In this exercise, retype exactly and only the lines from the top of the entries below through the line that holds "You are a computer-use", omitting pictures.

Collected data:
========================================
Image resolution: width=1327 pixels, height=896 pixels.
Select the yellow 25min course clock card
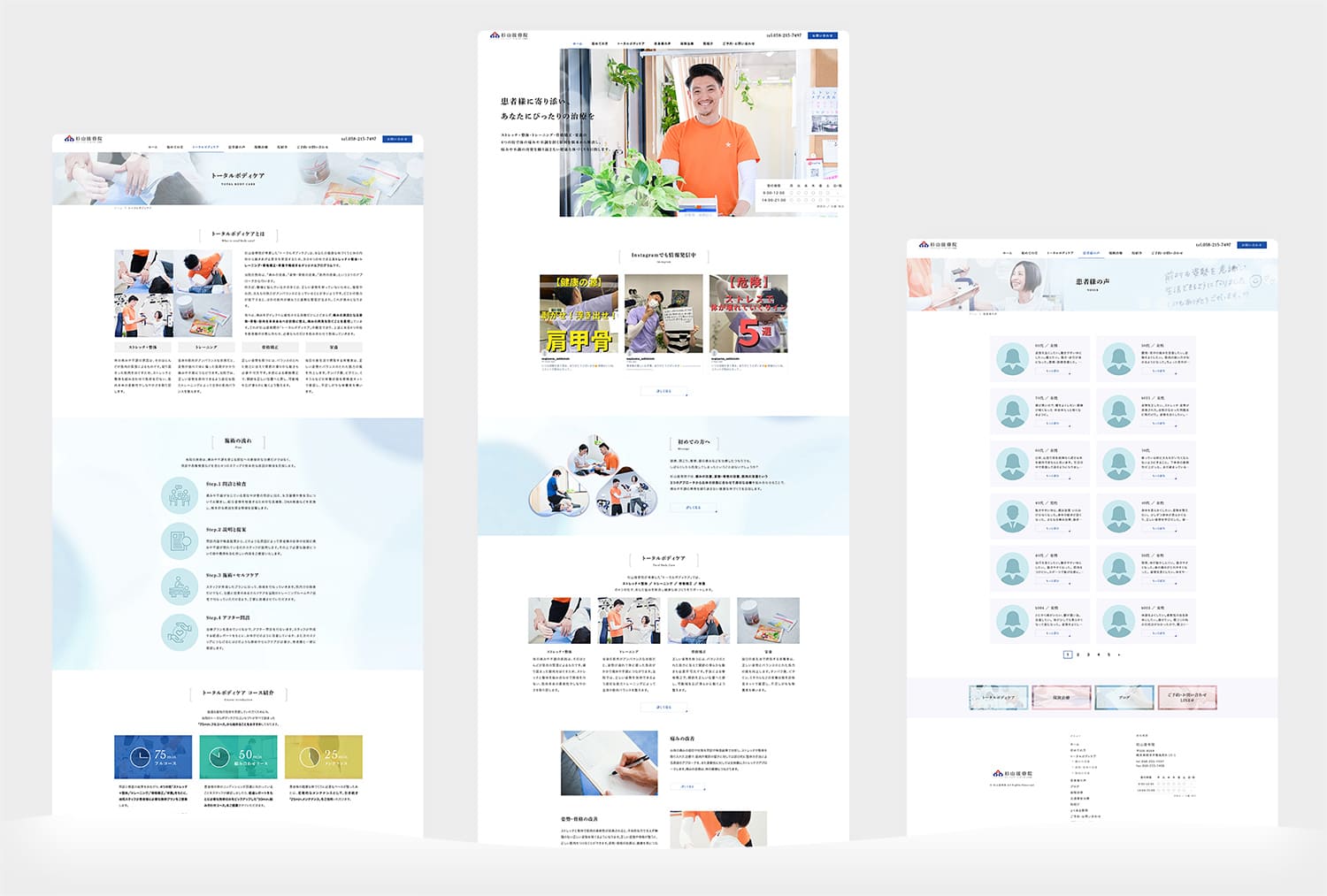pyautogui.click(x=323, y=756)
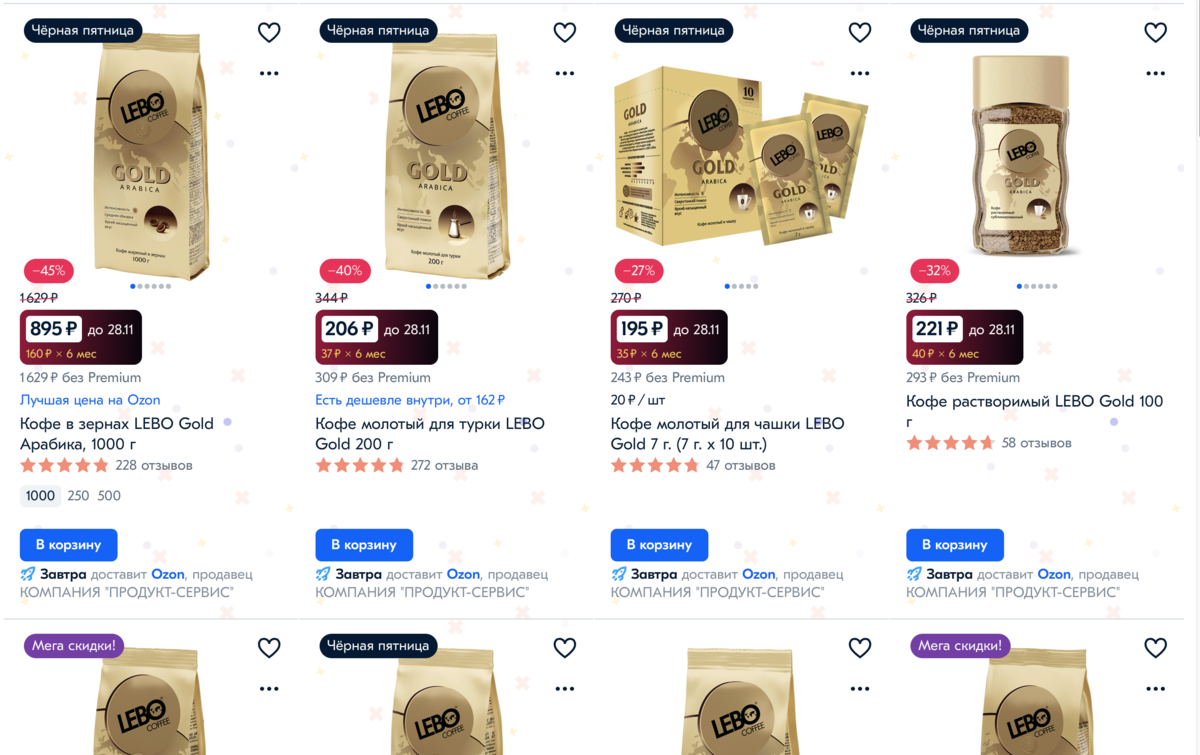Click 'Мега скидки!' badge on bottom-left product
Image resolution: width=1200 pixels, height=755 pixels.
(x=74, y=646)
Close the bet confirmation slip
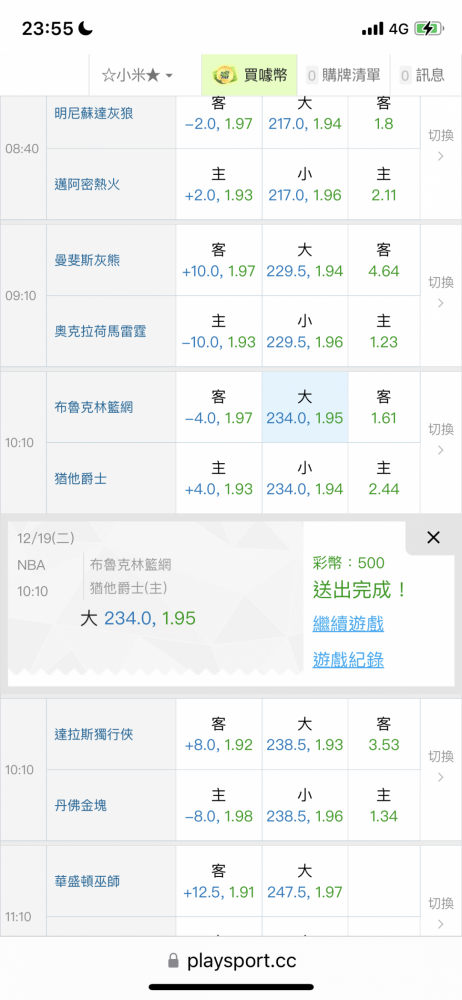This screenshot has height=1000, width=462. point(433,538)
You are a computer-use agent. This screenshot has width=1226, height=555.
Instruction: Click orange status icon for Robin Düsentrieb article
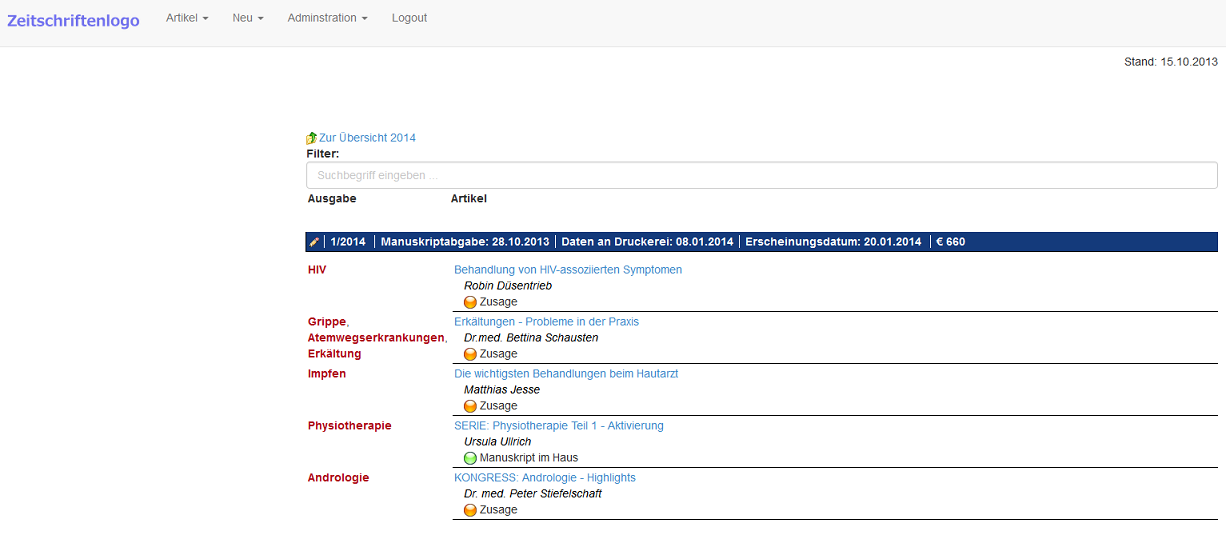pos(470,302)
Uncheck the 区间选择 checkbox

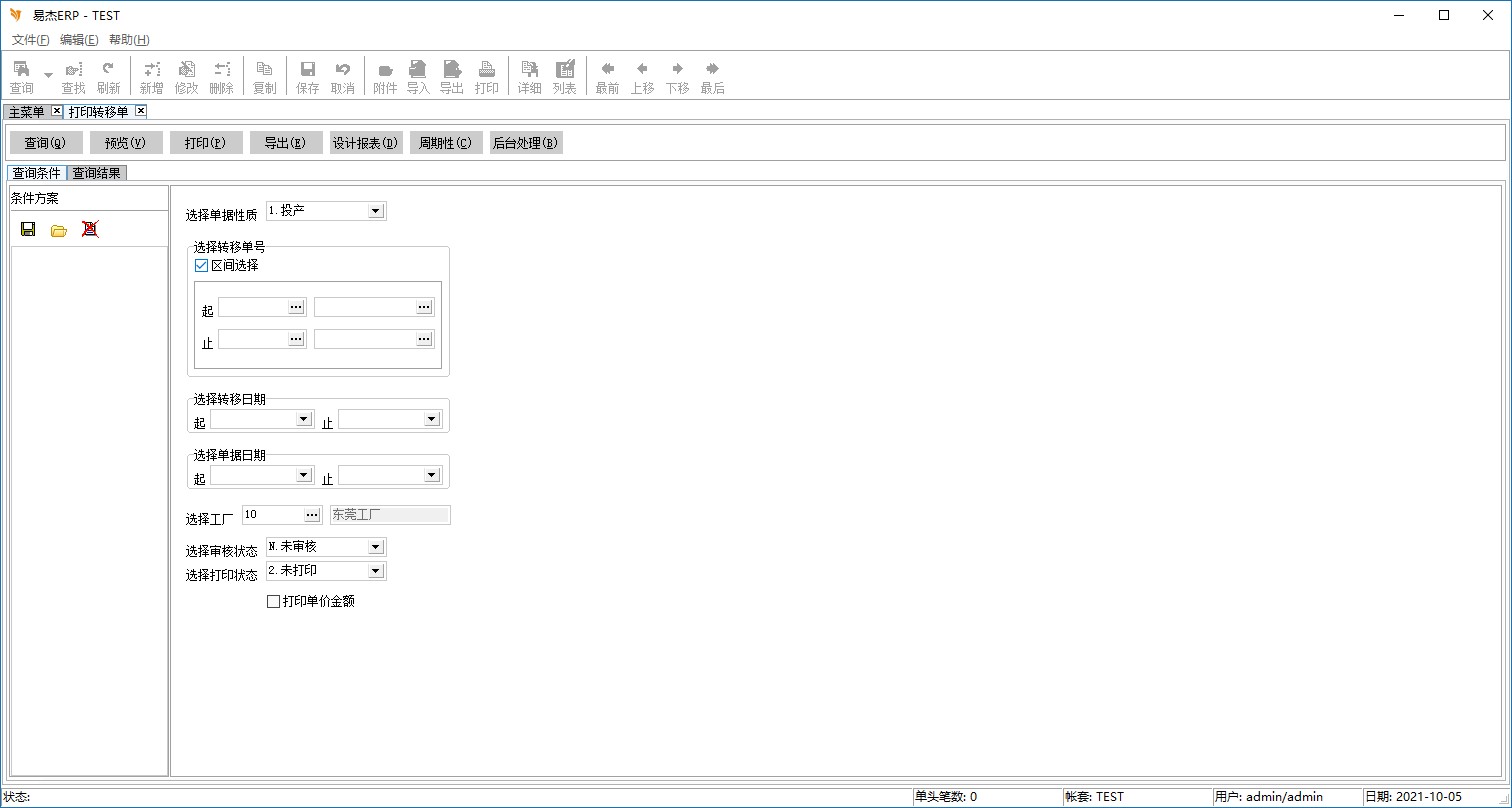coord(201,266)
========================================
▶ [Written response]:
Image resolution: width=1327 pixels, height=896 pixels.
Select the yellow 25min course clock card
pyautogui.click(x=323, y=756)
Click 'Мега скидки!' badge on bottom-left product
Image resolution: width=1200 pixels, height=755 pixels.
(x=74, y=646)
Close the bet confirmation slip
This screenshot has height=1000, width=462. point(433,538)
You are a computer-use agent. This screenshot has width=1226, height=555.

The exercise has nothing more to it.